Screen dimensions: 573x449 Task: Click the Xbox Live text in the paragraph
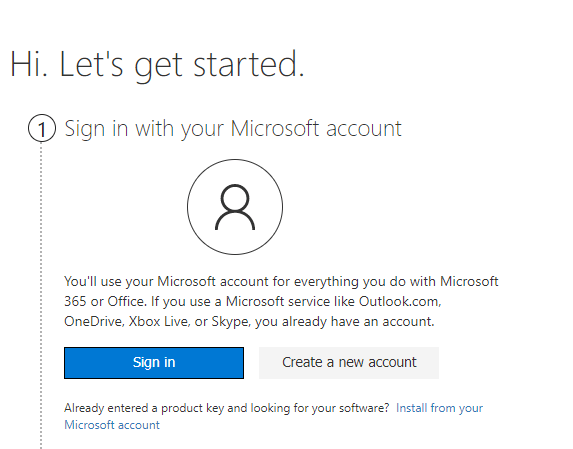coord(158,321)
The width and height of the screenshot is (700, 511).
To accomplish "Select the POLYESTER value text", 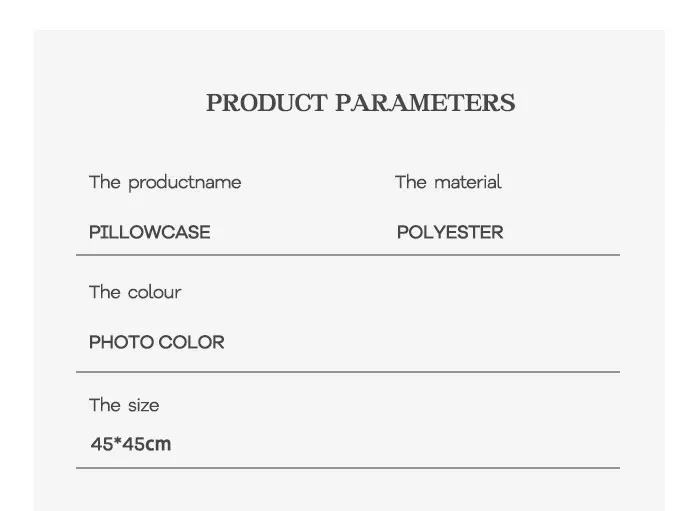I will [x=450, y=232].
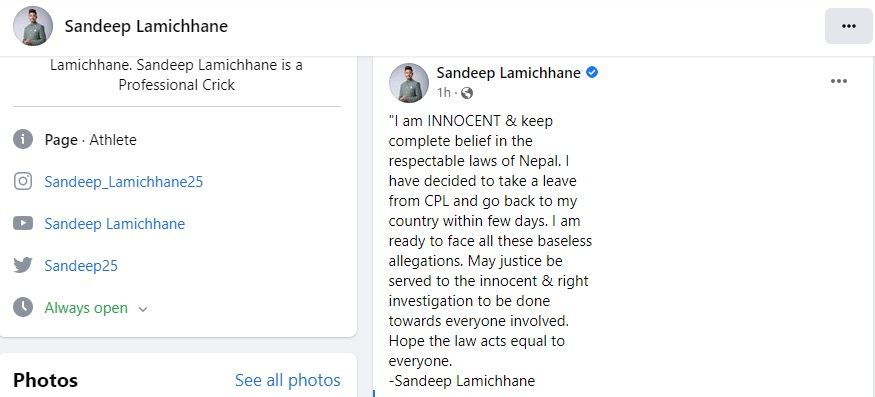Image resolution: width=875 pixels, height=397 pixels.
Task: Click the 1h post timestamp
Action: [444, 93]
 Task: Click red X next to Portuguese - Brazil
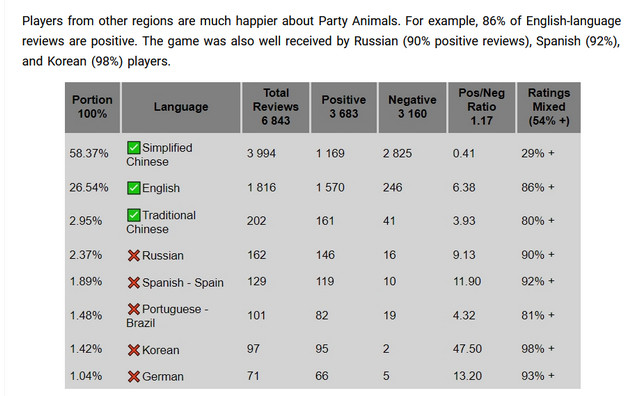pos(133,309)
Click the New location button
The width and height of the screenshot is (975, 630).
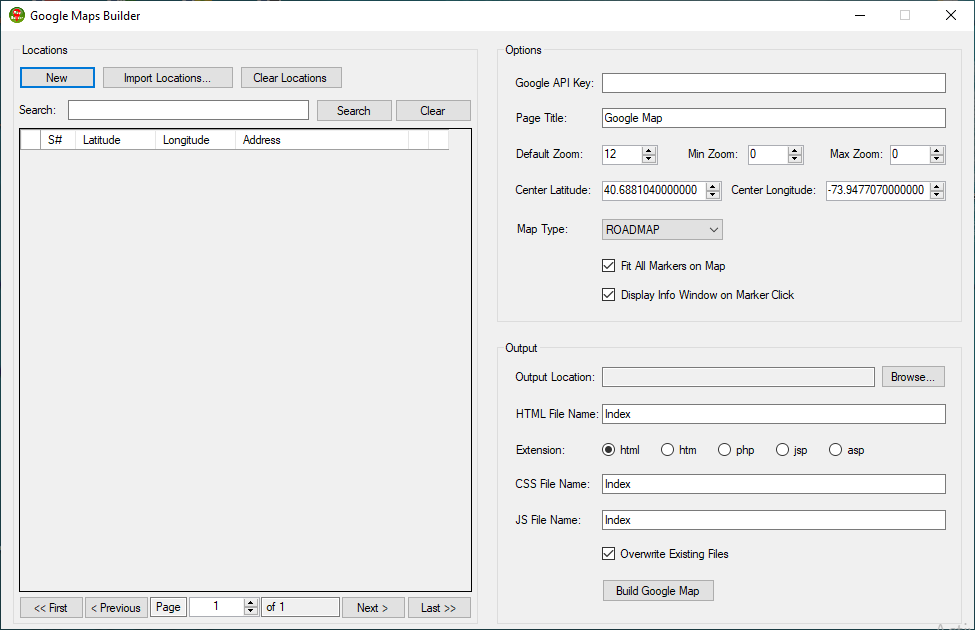tap(57, 78)
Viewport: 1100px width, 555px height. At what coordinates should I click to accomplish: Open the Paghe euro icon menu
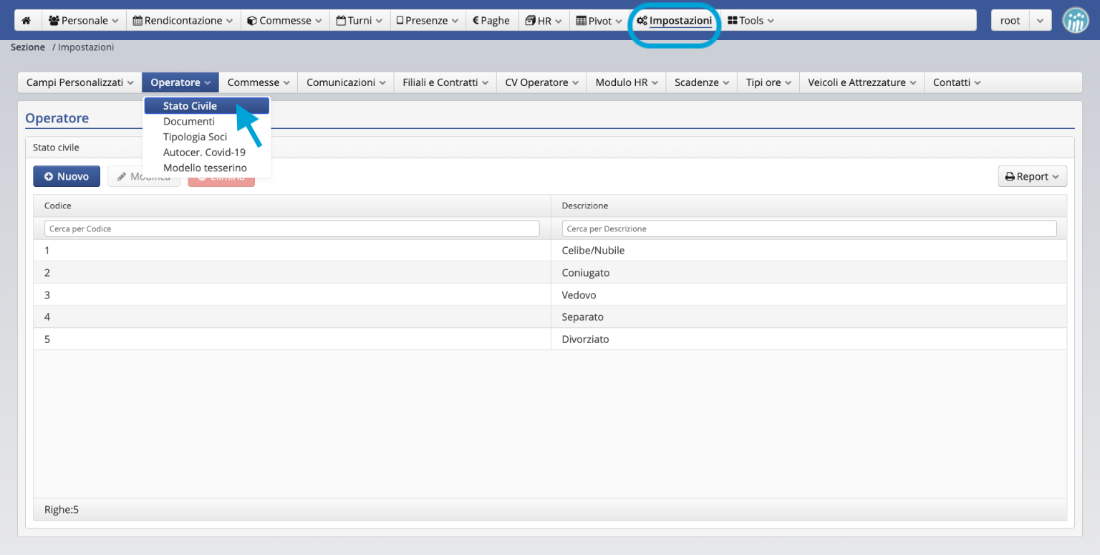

☆ ☆ ☆ ☆ ☆ ☆ ☆

* REQUIREMENTS:
Recast the lines from the start of the material through the line containing "coord(158,321)", inclusive, as a JSON list of strings with one string per line. Leave out blank lines and the pictures.

* EXPECTED ANSWER:
[
  "Screen dimensions: 573x449 Task: Click the Xbox Live text in the paragraph",
  "coord(158,321)"
]